「う〜ん……。そうだなあ……」

一杉君は暫く空を仰ぎながら、暫く勿体ぶるように間を開けてくる。

「俺、朝倉さんのこと気になってるから」

そして、否定し続けていた疑惑が確信へと変わる一言に、私はその場で固まってしまった。

「気にならなければ話しかけないし、ここまで追いかけない。君の泣いてる理由を知りたいなんて思わないから」

そう言うと、一杉君はいつになく真剣な目で私を見据えてくる。

今までこんな経験なんて皆無のため、頭は混乱していて上手く回らない。

一杉君の熱い視線が、不本意ながらも私の鼓動を刺激してきて、体が段々と熱くなってくる。


……。


………けど。


「一杉君には瀬川さんがいるじゃない。……それって浮気だよね?」

自分で言ってて凄く恥ずかしいし、おこがましいと思うけど、私は一杉君の言動が腑に落ちない。

瀬川さんの事は大嫌い。
でも、人を好きになる気持ちは痛い程分かる。

相馬君を犠牲にしてまで必死になってたくらいだから、きっと私よりも、もっと深い愛なんだと思う。
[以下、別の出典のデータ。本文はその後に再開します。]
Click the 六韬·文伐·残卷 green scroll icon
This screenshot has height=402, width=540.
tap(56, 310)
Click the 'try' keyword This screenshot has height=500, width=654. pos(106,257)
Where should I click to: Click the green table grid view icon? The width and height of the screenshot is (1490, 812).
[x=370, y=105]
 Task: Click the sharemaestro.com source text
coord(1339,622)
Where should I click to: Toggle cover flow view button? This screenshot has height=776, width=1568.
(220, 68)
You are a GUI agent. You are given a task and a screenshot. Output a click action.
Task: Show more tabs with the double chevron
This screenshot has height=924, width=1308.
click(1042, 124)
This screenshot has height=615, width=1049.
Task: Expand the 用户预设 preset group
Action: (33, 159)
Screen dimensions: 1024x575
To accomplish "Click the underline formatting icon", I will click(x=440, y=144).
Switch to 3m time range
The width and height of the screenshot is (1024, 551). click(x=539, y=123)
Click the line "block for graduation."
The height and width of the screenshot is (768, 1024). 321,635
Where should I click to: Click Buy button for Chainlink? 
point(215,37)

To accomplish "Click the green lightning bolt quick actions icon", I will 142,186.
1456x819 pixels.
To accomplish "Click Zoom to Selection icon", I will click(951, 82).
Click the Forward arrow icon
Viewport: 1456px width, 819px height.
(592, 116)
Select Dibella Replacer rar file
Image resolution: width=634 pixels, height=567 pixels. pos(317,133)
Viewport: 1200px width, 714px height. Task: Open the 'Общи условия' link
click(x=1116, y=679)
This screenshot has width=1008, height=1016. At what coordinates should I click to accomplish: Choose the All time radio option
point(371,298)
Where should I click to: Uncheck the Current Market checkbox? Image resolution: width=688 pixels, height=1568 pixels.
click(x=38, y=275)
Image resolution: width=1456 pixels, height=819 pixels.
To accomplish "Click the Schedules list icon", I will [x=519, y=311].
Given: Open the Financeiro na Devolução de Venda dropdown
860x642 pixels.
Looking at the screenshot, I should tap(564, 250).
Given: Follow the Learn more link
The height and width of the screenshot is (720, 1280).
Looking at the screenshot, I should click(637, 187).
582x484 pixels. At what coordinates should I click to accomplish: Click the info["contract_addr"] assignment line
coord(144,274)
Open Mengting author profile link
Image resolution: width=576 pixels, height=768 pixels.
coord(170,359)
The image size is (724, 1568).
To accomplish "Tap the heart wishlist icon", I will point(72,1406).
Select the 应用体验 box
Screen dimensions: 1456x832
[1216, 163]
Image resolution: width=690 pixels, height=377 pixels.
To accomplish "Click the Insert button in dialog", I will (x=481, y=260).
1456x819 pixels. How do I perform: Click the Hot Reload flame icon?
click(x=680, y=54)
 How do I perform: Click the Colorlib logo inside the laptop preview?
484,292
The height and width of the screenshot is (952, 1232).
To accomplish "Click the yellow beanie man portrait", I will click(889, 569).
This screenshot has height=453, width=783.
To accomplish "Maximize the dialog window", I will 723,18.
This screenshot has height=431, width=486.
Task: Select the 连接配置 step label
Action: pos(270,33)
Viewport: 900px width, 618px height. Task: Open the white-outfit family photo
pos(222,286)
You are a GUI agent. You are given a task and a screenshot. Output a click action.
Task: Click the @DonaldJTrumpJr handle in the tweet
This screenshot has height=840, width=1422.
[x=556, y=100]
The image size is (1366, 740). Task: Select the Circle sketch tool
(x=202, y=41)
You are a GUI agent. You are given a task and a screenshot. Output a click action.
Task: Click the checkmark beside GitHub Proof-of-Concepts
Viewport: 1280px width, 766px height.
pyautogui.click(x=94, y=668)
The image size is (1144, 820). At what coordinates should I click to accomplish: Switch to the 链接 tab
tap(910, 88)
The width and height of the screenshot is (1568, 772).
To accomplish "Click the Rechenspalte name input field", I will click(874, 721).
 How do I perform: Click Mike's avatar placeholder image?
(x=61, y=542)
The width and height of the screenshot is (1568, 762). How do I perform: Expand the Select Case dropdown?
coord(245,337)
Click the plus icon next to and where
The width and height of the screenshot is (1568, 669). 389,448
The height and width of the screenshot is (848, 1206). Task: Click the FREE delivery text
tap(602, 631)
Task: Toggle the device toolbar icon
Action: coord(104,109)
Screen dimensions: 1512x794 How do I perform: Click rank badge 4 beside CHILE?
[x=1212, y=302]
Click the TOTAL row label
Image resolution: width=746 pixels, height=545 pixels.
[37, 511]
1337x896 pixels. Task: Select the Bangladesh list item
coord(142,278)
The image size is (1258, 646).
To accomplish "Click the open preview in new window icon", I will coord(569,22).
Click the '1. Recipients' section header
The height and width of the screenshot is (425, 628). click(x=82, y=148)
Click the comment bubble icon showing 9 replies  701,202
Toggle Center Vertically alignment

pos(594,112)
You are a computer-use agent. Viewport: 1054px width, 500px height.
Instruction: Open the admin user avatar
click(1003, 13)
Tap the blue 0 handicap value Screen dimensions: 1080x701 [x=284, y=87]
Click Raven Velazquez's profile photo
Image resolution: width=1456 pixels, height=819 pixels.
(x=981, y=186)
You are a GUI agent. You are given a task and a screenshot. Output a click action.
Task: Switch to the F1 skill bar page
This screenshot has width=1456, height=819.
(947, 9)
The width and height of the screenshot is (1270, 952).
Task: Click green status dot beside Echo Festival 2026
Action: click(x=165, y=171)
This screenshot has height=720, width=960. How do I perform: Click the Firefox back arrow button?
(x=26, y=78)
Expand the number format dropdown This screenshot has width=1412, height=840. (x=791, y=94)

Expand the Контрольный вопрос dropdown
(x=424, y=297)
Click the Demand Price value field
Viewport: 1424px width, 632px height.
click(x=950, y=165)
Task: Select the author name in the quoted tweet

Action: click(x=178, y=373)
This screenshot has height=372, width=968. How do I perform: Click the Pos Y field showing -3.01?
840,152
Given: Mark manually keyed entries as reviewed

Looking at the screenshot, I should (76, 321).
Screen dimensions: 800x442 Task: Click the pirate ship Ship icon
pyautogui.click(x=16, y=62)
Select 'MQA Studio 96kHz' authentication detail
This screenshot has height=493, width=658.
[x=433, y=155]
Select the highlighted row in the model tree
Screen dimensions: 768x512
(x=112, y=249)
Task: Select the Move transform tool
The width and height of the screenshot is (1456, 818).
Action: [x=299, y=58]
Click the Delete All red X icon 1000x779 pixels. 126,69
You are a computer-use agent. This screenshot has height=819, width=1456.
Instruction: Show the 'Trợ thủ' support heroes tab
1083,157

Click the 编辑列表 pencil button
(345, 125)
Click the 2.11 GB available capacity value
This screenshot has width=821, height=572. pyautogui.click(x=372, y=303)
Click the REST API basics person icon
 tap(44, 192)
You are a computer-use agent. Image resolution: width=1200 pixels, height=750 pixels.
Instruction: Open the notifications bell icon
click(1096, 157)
それなのに、一杉君は瀬川さんの不安通り、彼女のことをもう見ていない。しかも、その相手はまさかの自分。

その事実に直面した私は何とも言えない感情に苛まれ、体が震えてくる。


「うん。でも誰かを好きになる気持ちって止められないよね?勿論、二股するつもりはないから、君がよければ美菜とは別れる」

核心をついた筈なのに、一杉君は動揺することなく、私から視線を逸らさない。

逆に、ここまで言われてしまった私の方が動揺してしまい、一杉君を直視する事が出来なかった。